The data: Begin

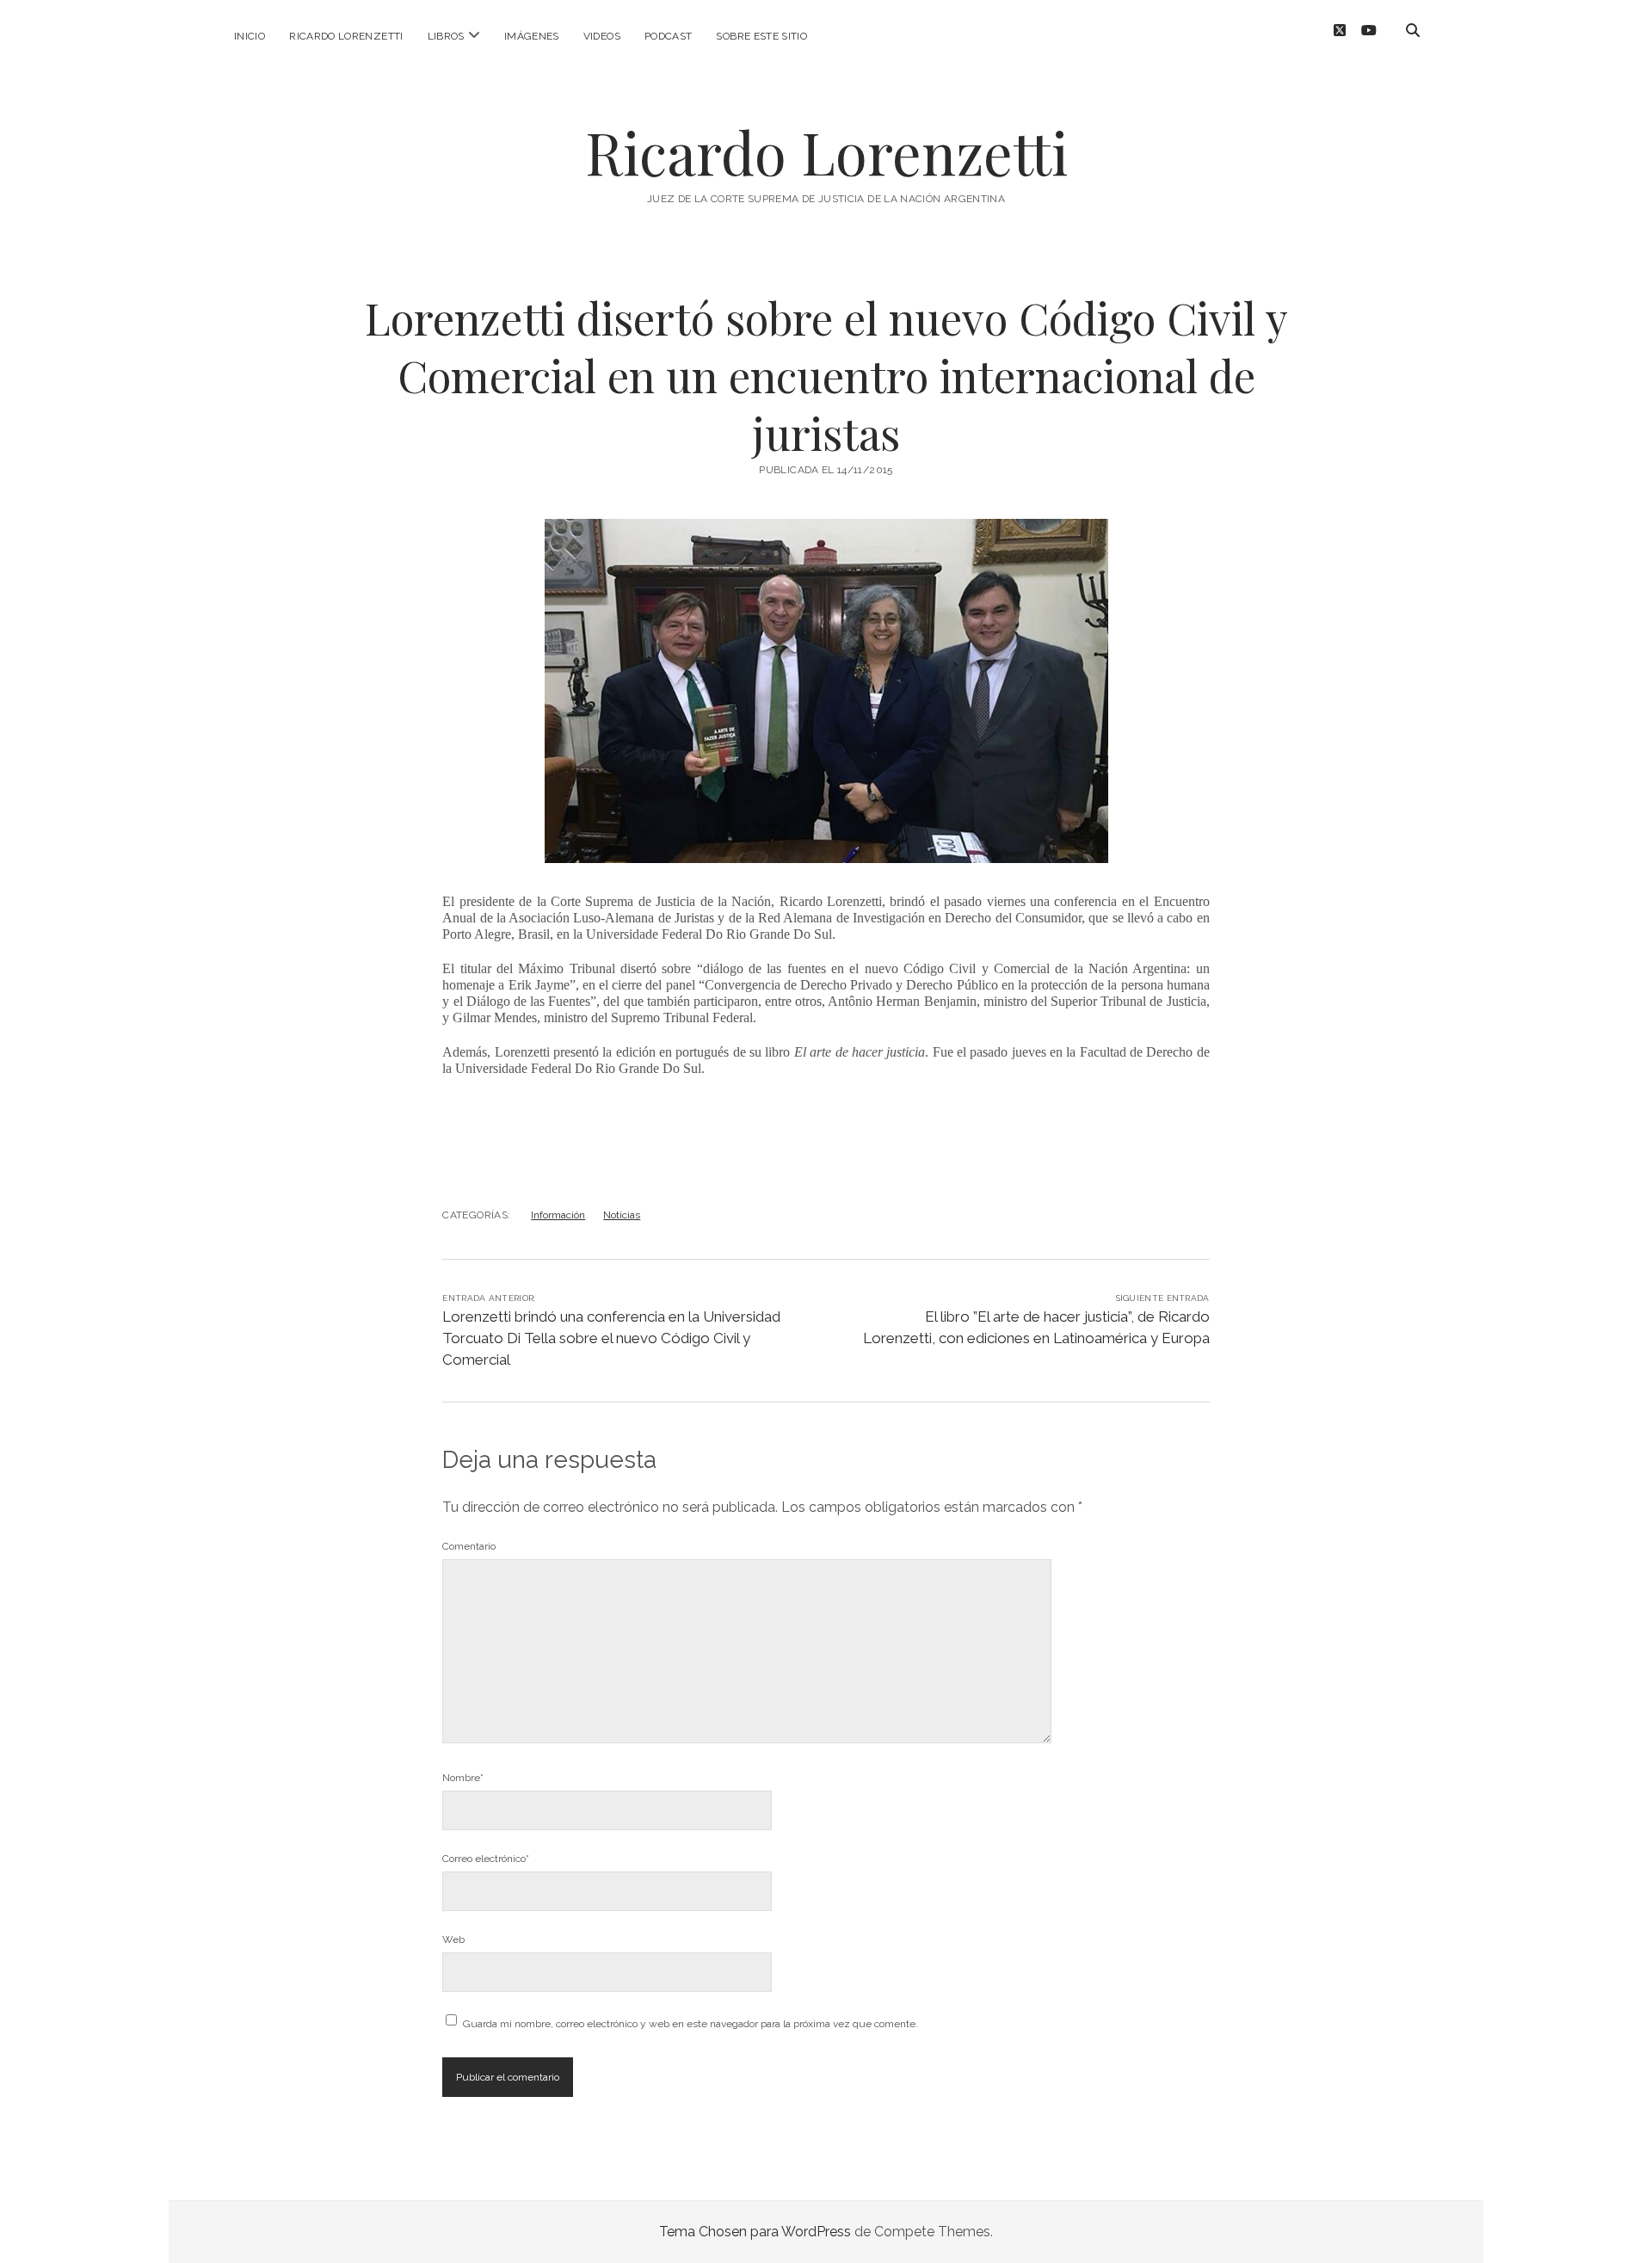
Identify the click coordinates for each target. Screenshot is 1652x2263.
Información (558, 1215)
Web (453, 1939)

The data: End
The data: Begin

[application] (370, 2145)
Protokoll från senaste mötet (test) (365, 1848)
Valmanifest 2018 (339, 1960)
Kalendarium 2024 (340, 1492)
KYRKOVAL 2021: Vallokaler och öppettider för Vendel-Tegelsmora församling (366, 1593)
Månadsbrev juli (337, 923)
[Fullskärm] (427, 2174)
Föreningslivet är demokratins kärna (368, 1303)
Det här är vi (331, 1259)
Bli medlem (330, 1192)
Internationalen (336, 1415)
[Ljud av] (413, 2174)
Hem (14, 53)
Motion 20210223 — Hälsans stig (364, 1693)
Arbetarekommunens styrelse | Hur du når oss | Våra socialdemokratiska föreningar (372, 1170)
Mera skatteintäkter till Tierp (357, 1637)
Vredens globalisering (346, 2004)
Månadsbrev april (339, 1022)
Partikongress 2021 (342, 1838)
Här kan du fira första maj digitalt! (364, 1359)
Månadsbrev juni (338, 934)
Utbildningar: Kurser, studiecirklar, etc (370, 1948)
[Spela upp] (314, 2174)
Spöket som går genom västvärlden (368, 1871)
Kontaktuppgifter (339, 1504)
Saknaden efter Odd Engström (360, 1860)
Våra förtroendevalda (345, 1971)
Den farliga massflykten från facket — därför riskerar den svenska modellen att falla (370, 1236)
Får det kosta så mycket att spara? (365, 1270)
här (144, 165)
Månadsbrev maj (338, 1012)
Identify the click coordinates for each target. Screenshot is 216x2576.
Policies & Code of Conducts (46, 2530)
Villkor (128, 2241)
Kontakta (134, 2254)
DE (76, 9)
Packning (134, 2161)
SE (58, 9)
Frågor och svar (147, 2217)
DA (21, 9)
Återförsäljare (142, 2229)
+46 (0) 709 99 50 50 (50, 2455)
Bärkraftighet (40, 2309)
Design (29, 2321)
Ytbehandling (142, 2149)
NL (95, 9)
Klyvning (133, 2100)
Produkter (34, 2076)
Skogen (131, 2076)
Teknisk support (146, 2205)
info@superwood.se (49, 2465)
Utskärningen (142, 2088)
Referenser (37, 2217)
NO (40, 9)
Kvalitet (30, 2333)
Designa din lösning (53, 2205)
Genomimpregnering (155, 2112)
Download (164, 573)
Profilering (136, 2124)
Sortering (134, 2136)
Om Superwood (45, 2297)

The data: End

# Work item
Search the entries above for "Screenshot". Show every line that has it.

# Response to the task
Identify the click coordinates for each target. Screenshot is 1652x2263.
Identify the click coordinates for each target. Screenshot is 216x2576.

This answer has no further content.